The future of Alpine skiing as we know it is very much in doubt. These little tykes may very well be part of the last generation of skiers. 

 

Ski resorts generally do what they can to lower barriers to kids’ participation, like discounts for kids’ tickets and value-priced programs designed to develop their skills in a variety of disciplines.  But kids grow up, and when they age-out of junior programs, the pressures to stop skiing intensify, such that the chances of raising a skier to adulthood today are roughly equal to the odds of a newborn turtle making it from its nest to the surf in broad daylight.

The obstacles to remaining active skiers throughout life’s passage are growing evermore formidable: 

  • The Cost of, well, everything. Even without the pandemic, all the associated expenses of going skiing: travel, lodging, food (edible or not), decent equipment, suitable clothing, even parking, have gone up. Goggles for a family of four by itself would pauper a Rockefeller.
  • The Opportunity Remaining an active skier requires access to local skiing. Commitment needs to be nourished by frequency or it will eventually wither.
  • The Time in your life to take advantage of a season’s pass. (Day passes are as dead as the dodo.) Vacation time is limited (for Americans) and weekend crowds can sap anyone’s enthusiasm for the sport.
  • Higher Education Even those who survive the early stages of skills development and show some talent for the sport may be encouraged to drop skiing in favor of a more likely scholarship opportunity. No matter what this sport is, it won’t allow junior to keep skiing.
  • Distractions Offspring may be lured into sub-cultures and parallel worlds, such as snowboarding, Alpine Touring, or pipe and park shenanigans. All things considered – barring catastrophic injury – such deviations aren’t the worst outcome in a skiing family.
  • Adulthood Once kicked out of the nest and/or induced to take a “real” job that doesn’t offer any ski-related benefits, so-called “obligations” may diminish an already inadequate domestic treasury to a level below what’s required to sustain a ski life.

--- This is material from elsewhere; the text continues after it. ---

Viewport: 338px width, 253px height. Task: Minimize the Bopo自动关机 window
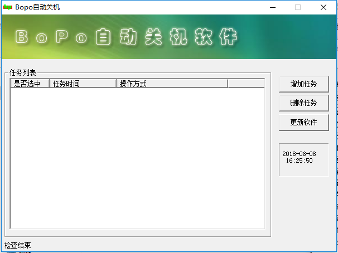pos(272,7)
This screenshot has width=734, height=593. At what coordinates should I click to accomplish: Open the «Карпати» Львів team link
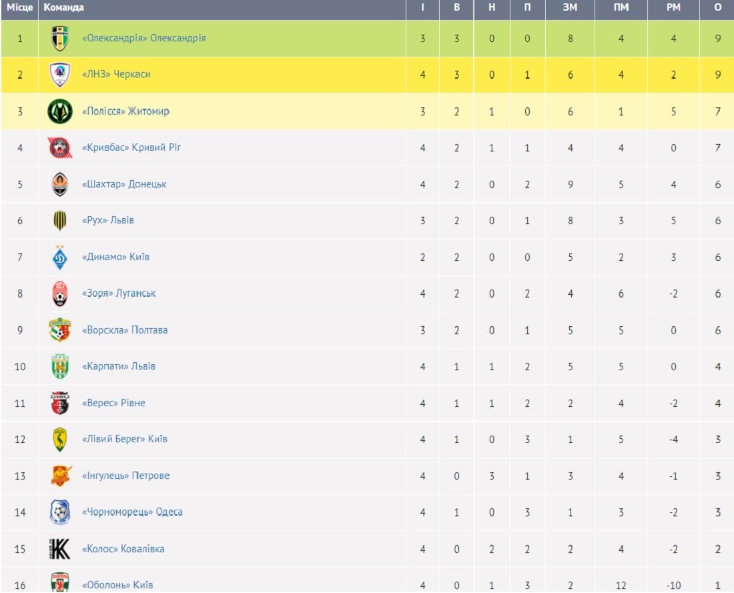tap(118, 366)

 Despite all these high hurdles, many erstwhile skiers nonetheless return to the sport of their youth.  But all of these factors, taken together, cause the arc of absence to grow longer; like the ever-expanding universe, the distance between the past skiing life and any future one grows longer as each non-ski day dissolves into the past.

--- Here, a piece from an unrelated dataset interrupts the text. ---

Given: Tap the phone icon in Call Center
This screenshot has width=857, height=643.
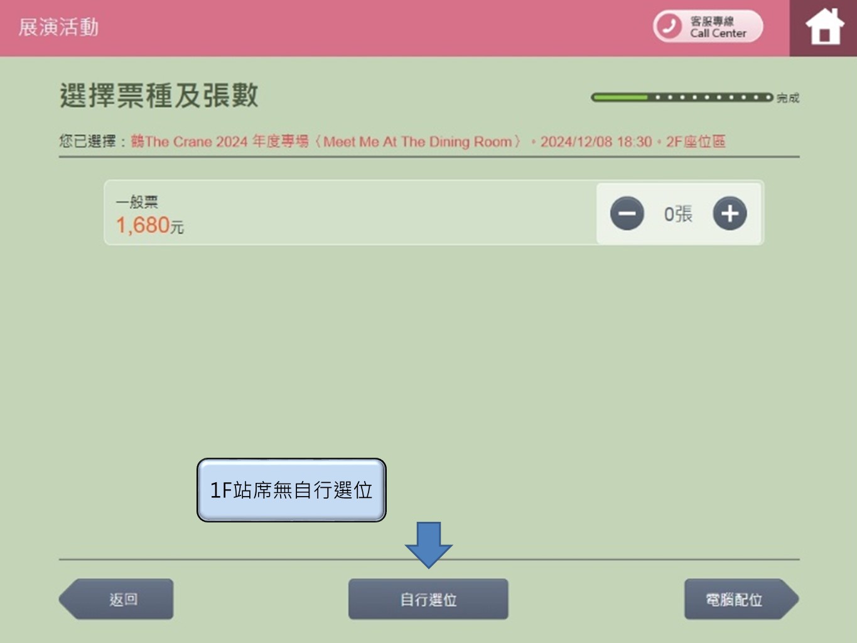Looking at the screenshot, I should (669, 26).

 While the fraught passage between youth and maturity is normally when the time requirement and expense skiing demands become too onerous to bear, life can get in the way of skiing at any stage. Fortunately, it’s also possible to get back on the horse at any time, even deep into one’s dotage.  The only serious handicaps imposed by a decades-long absence from the sport are getting and staying in some sort of ski shape and acceptance of the fact that everything you thought you knew – about boots, skis, brands, technique – is most likely wrong.

For most Americans, the only period in their lives when they have both time and money is called “retirement.” Unless you have the determination of spawning salmon, skiing every year is a tough record to maintain. For most skiers, there will be gaps, for reasons as varied as life itself. 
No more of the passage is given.